Hidingtonothing · 17/04/2020 14:35

I would have agonised over that text in your MIL's shoes, typed and deleted half a dozen times and probably ended up with something similar in an effort not to say the wrong thing. Even if she hasn't got the tone quite right for what you feel you need right now I think she's trying and you should probably cut her some slack.

I also think you will struggle to get others to see what you perceive as 'wrong' in that message and you need to think about the impact on those relationships of you making a big issue out of it. You have enough on your plate atm, let this one go Flowers

motherheroic · 17/04/2020 14:35

You've already told her what the next steps are.
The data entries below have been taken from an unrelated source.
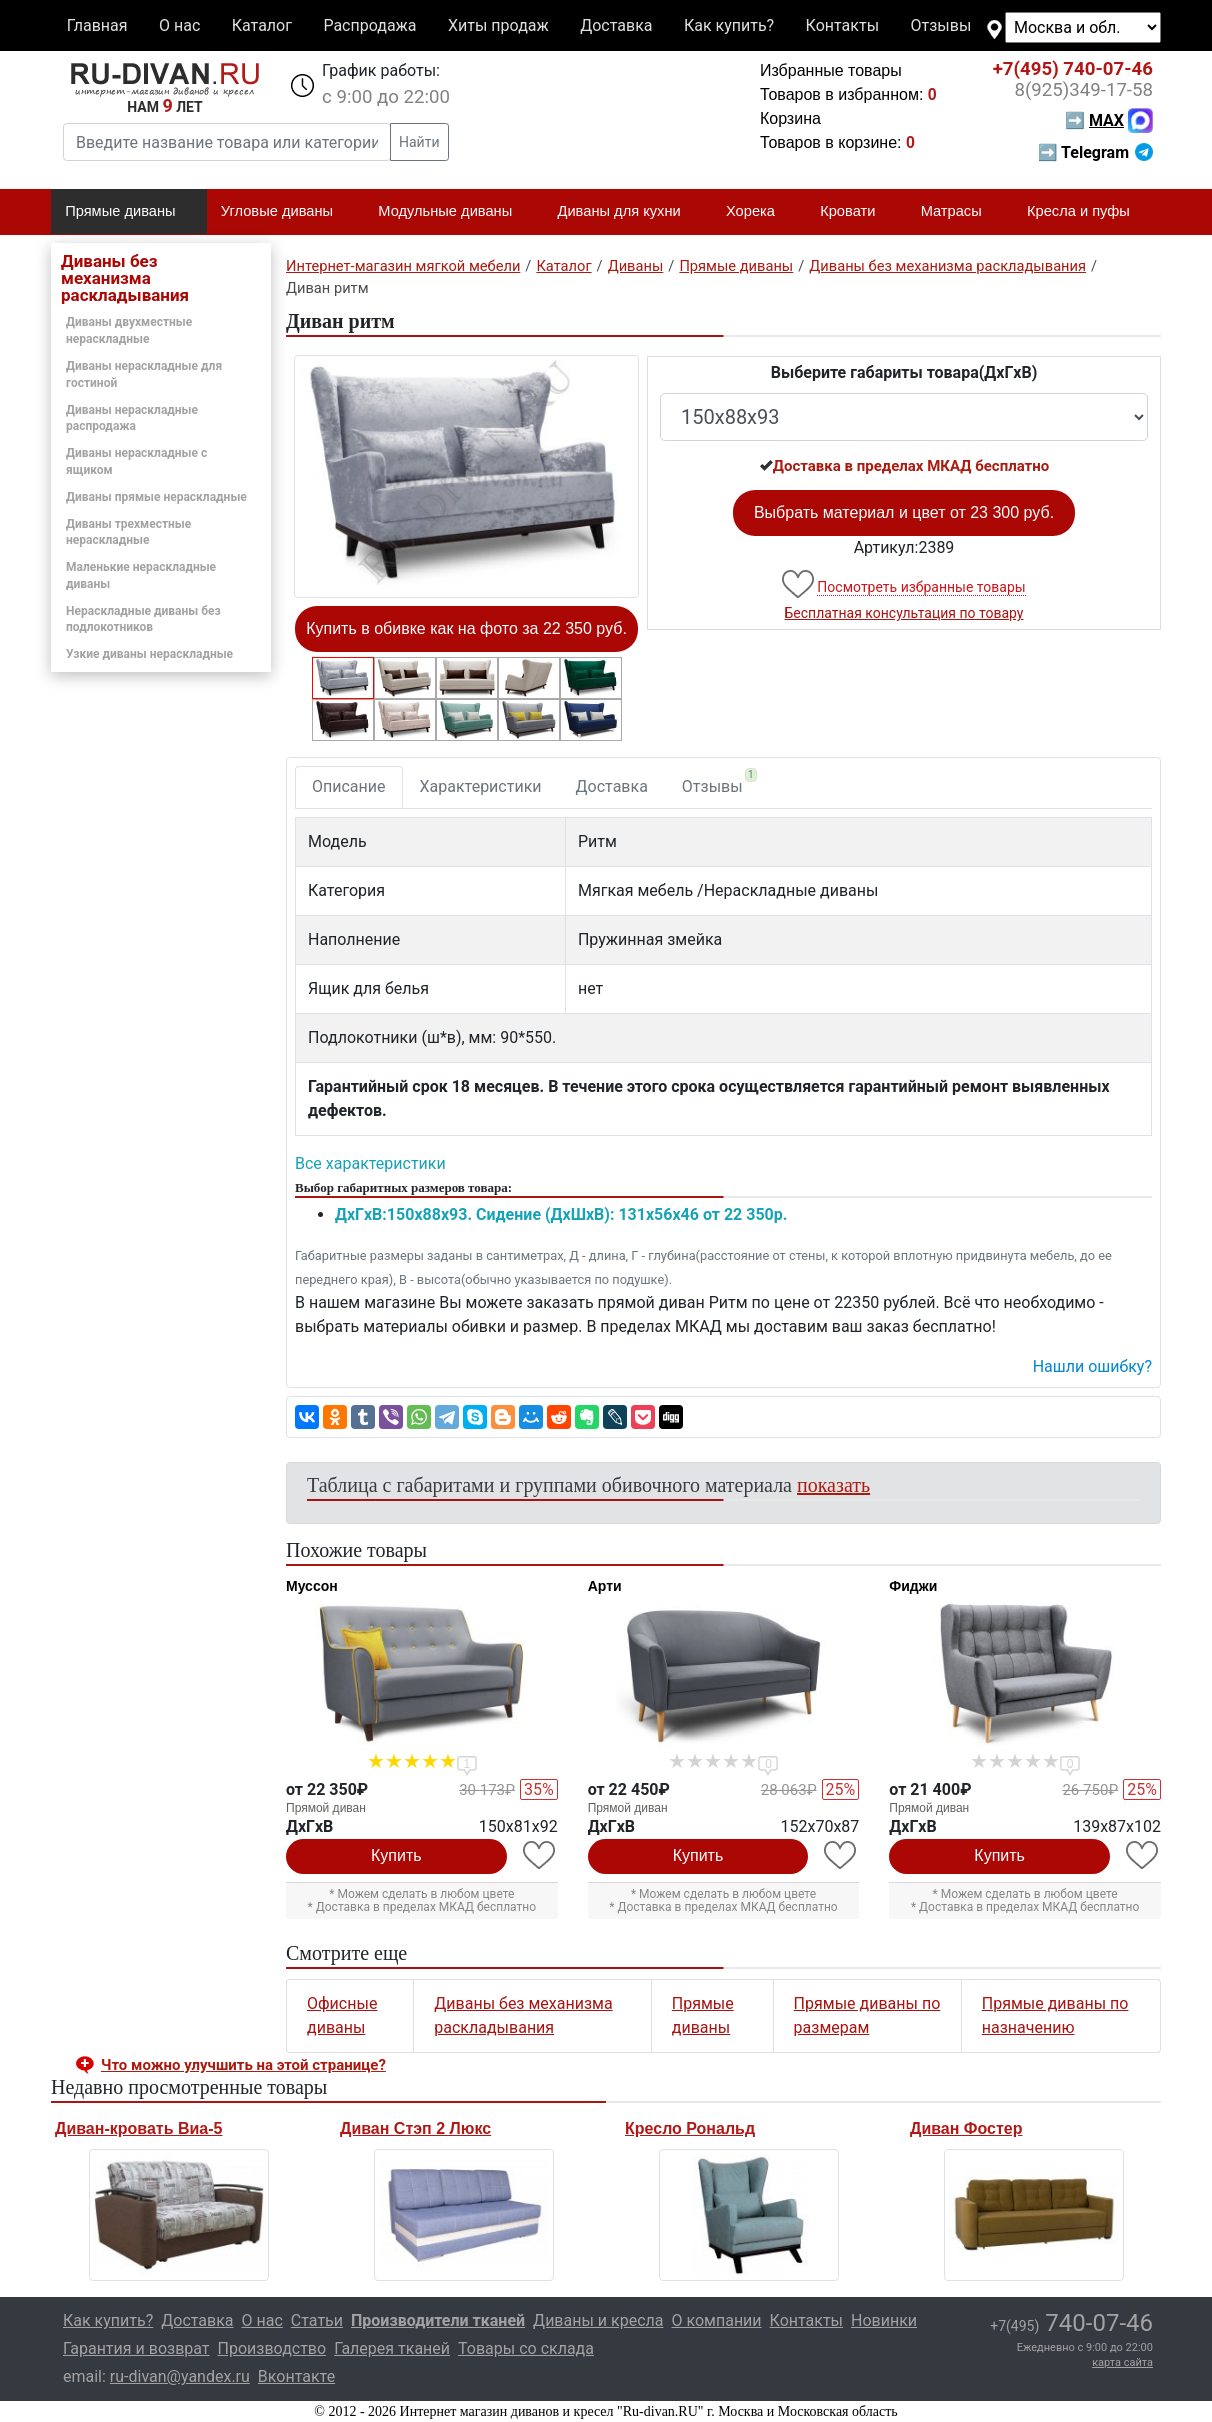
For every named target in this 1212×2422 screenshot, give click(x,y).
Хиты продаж (498, 25)
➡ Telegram (1095, 152)
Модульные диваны (453, 212)
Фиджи (913, 1586)
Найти (419, 142)
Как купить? (729, 25)
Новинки (884, 2320)
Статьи (317, 2320)
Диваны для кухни (628, 212)
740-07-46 (1073, 69)
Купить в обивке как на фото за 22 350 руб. (466, 628)
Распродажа (369, 25)
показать (833, 1485)
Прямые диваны (128, 212)
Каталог (262, 25)
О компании (716, 2320)
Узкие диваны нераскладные (149, 654)
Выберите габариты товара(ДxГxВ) (904, 372)
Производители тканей (438, 2320)
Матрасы (960, 212)
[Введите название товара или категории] (227, 142)
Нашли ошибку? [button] (1092, 1366)
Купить (396, 1855)
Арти (605, 1586)
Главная (97, 25)
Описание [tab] (349, 786)
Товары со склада (526, 2348)
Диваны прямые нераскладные (156, 497)
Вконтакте (296, 2376)
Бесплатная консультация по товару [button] (904, 613)
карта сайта (1122, 2362)
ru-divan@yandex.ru (180, 2376)
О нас (179, 25)
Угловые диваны (285, 212)
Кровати (856, 212)
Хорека (759, 212)
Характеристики (481, 786)
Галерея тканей (392, 2348)
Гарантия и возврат (136, 2348)
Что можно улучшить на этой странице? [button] (243, 2065)
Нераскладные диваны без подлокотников (143, 619)
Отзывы (941, 25)
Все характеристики (370, 1163)
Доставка (616, 25)
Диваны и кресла (598, 2320)
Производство (272, 2348)
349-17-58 (1083, 90)
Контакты (842, 25)
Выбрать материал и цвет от (904, 512)
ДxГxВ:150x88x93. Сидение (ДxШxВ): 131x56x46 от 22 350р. (561, 1214)
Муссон (312, 1586)
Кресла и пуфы (1087, 212)
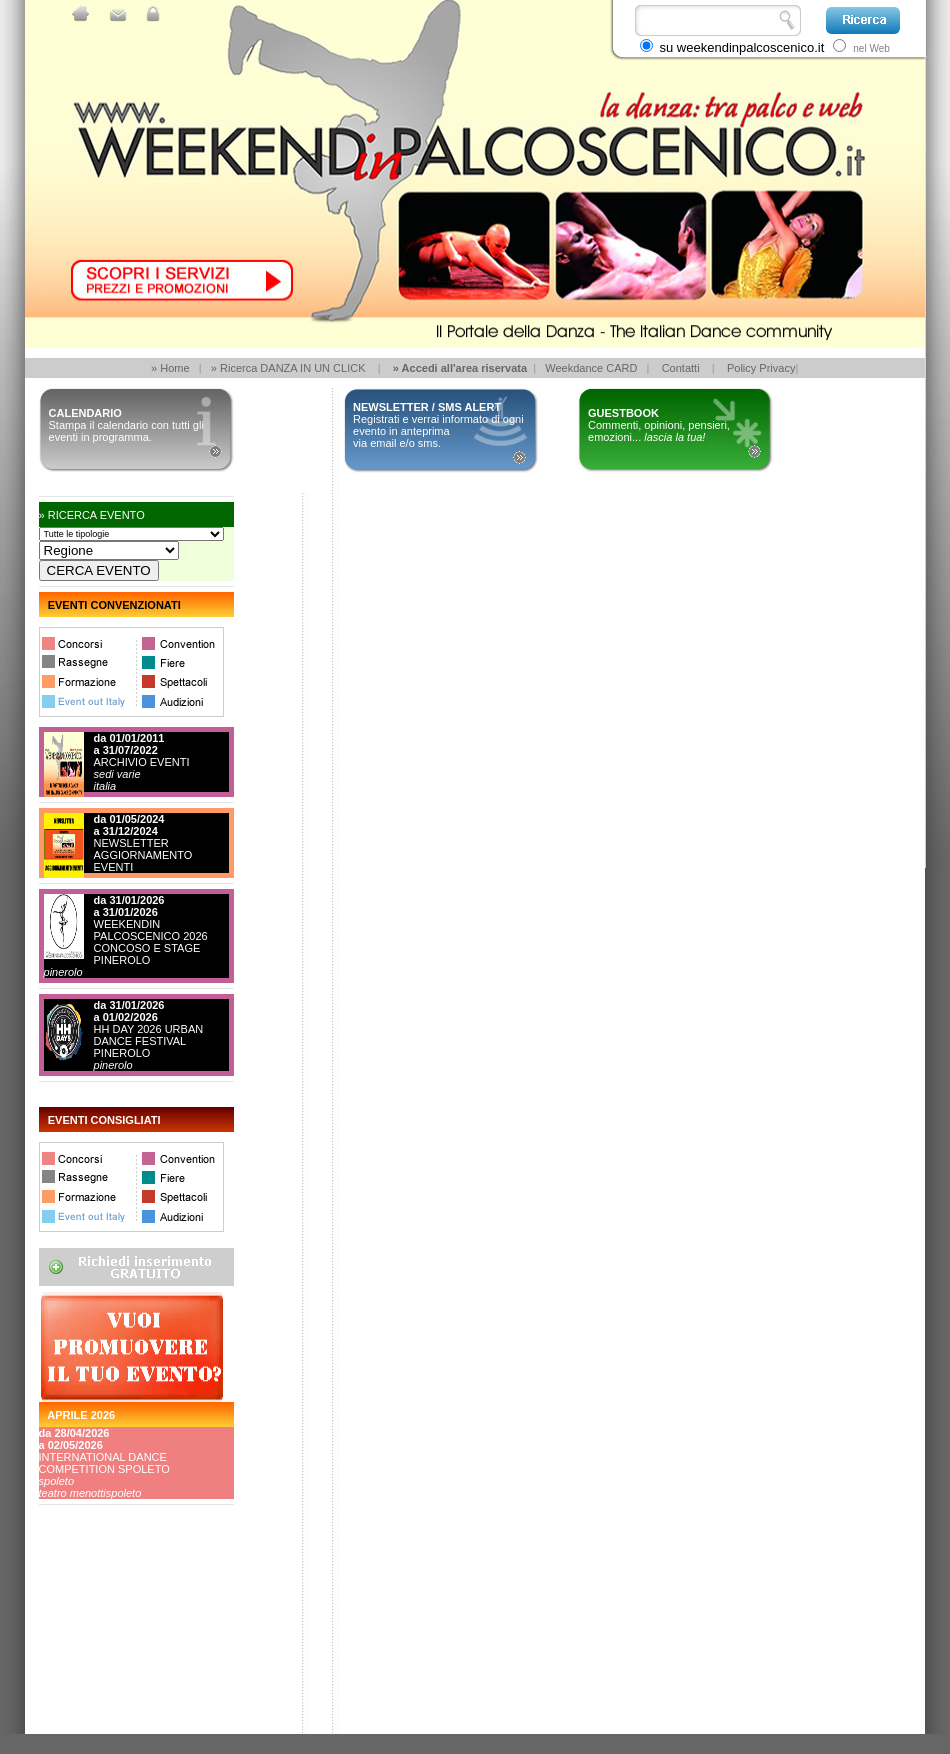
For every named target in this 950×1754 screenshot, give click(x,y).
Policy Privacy (761, 368)
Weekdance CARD (591, 368)
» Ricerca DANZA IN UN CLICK (288, 368)
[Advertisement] (129, 1659)
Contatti (681, 368)
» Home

So how can she ask a question you've already answered. Come on now.

Nurse1980 · 17/04/2020 14:37

Nothing wrong with her reply.

rayoflightboy · 17/04/2020 14:38

It reads to me that MIl is worried but doesnt want to put that on you,so she sent a generic reply.

Maybe she was still trying to take it in and thats the best she could come up with.

I hope everything goes well for you @Lalla525.Sending [hugs] at this trying time.